The real test, he said, would be would be how much investment was made in to supply chain resilience, particularly in a recessionary environment.

“Maybe in a year or two, we can say yes, they really have learned their lesson. But at this point, I will give people more credit in terms of what they're trying to do with their supply chain.”

But there are also wider issues beyond the sudden shocks that may affect supply chains out of the blue, according to Global Shippers’ Forum director James Hookham.

“I think it is important to realise that there are some really big changes going on in supply chain thinking anyway, not least because of this requirements of perhaps diversify supplies or sources of supplies, but also because of climate change thinking and the possibility of needing to shorten supply chains,” he said.

“Depending on the sophistication of the business, there is quite a lot of detailed thinking that's going on, not just about supply chain, but the whole resilience of the business.”

But that left business with a lot on their plates if they want to come out stronger from a supply chain perspective, Hersham said.

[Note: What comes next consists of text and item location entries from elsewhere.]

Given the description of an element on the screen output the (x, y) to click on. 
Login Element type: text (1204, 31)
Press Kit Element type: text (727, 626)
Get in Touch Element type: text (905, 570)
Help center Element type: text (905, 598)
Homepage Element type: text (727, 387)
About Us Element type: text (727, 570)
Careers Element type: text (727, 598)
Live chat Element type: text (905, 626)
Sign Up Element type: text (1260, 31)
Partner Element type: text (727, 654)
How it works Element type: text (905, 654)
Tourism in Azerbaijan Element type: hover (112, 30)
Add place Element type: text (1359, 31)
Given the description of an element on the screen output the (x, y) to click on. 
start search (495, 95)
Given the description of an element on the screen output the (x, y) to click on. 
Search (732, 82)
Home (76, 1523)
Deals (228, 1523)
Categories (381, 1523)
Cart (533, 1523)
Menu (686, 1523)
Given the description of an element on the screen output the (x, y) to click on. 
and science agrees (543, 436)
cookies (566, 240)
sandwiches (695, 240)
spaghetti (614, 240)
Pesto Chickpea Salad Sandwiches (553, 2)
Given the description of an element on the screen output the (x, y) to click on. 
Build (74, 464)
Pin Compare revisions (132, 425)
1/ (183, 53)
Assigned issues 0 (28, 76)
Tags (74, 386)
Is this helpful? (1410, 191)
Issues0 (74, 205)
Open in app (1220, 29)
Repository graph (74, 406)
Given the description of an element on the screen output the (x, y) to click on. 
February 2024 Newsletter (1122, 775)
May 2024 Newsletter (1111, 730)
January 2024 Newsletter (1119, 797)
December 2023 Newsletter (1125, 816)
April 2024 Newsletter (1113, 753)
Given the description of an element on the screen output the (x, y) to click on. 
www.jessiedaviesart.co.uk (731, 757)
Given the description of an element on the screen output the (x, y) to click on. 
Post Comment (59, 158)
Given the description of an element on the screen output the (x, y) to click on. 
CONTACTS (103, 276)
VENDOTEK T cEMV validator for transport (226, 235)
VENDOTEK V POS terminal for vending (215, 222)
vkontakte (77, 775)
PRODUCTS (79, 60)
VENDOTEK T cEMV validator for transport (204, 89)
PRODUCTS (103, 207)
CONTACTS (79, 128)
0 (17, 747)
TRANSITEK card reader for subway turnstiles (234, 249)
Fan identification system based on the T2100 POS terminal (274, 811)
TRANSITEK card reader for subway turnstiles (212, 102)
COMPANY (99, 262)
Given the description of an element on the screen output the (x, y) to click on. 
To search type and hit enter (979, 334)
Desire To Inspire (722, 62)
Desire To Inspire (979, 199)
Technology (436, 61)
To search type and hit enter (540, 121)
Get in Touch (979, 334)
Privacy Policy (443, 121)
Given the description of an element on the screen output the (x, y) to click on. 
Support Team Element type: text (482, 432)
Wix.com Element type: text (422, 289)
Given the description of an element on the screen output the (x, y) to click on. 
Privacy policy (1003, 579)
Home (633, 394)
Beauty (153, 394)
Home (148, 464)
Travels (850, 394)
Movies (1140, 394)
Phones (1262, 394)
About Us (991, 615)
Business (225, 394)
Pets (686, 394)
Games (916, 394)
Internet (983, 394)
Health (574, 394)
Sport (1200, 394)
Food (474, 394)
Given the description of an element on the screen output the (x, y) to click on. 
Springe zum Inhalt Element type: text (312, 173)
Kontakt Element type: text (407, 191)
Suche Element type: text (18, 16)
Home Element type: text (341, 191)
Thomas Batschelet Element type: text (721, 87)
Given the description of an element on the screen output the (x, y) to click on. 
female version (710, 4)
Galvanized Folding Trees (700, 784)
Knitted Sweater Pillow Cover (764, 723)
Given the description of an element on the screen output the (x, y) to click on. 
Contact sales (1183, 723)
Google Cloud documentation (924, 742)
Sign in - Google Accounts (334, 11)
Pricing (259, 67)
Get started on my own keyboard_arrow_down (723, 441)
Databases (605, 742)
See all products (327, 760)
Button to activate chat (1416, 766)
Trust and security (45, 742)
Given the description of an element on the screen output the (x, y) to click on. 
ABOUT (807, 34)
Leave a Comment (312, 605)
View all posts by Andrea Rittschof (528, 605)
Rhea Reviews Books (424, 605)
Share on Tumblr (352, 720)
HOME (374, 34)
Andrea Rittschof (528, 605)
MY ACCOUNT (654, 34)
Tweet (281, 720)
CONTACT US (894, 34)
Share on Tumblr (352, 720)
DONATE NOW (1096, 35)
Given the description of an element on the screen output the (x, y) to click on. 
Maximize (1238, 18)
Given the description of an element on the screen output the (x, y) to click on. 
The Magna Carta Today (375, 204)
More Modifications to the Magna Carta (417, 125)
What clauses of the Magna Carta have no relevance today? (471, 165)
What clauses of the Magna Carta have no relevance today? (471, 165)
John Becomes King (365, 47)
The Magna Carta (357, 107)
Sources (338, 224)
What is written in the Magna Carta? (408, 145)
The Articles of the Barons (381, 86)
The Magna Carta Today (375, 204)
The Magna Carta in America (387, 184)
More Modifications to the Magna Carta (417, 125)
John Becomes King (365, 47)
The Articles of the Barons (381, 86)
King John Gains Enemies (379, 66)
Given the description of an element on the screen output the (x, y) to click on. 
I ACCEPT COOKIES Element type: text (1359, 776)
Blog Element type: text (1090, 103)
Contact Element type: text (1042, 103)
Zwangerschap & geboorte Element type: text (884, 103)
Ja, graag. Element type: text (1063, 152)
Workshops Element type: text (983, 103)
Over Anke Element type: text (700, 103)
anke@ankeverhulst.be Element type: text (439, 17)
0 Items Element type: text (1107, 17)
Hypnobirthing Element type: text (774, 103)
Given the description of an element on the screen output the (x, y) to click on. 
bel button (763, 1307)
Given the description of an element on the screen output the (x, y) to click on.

“For some business, it will be really hard to dovetail all those things at the same time,” he said.

“And they might take the view that right now they will focus on inventory management and emerging stronger, so that in 2024, they can then really build a five- or six-year plan to 2030 to build that resilience and ESG that they want to build.

“If that is the strategy I wouldn’t say it’s a bad one, just as long as when they do come out stronger they really do invest and think about future proofing their supply chain, both from a sourcing perspective but also from and ESG perspective.”

One common thread in discussions over supply chain resilience has been the viability of alternative sourcing, particularly given geopolitical tensions surrounding China.

But full-scale relocation of manufacturing facilities is not possible, at least in a short time frame, according to Sand.

“What we do see at the more expensive end is, for instance, companies like Apple having now set up an  assembly facility in India,” he said.

“They're not completely unplugging China. Nobody wants that and nobody can do that. So instead they are having that China-plus-one strategy, or at least just making sure that they are not overly reliant on one origin.”

But he warned that many boardrooms would face a reality check in coming months.

“They all cried wolf in the sense that they said they needed to make expensive choices,” he said. “But I think a lot will have doubts right now, because there are no cheap options here.”

Hookham agreed that the idea of wholesale changes to sourcing was a lot more difficult that it was popularly portrayed.

“Not only is there the tough decision to make about the costs and the and the disruption that are changing the risk that you're exposed to by making that change,” he said

“Many suppliers are under long-term contracts. There are important service and quality relationships established after 30 years that can’t be changed overnight.”

Sand also backs the considered approach to resilience.

“If you thought you were on top of it before, you obviously were not,” he said.

“Constantly benchmark your performance, whether that comes in the form of freight rates, or inventories, or just reconsidering if just-in-time is what you should be doing, or should you build in more redundancy with just-in-case supply chains.

That required visibility and flexibility, however.

“The biggest point that I'd add to this is that and where I think shippers are investing some time and money is improving the visibility of their inventory,” Hookham said.

“One of the reasons for the ordering splurge in 2021 was because a lot of shippers just lost track of what was on the way. The technology is there; it is just a question of linking it up.”

For Hersham, the top takeaway is that the long-term trend is to diversify supply chains but also have more flexibility.

“It is not solve this one problem now, and you will be fine forever,” he said. “Build an infrastructure to be agile and build a way of communicating upwards to the board and I think that will serve you well.”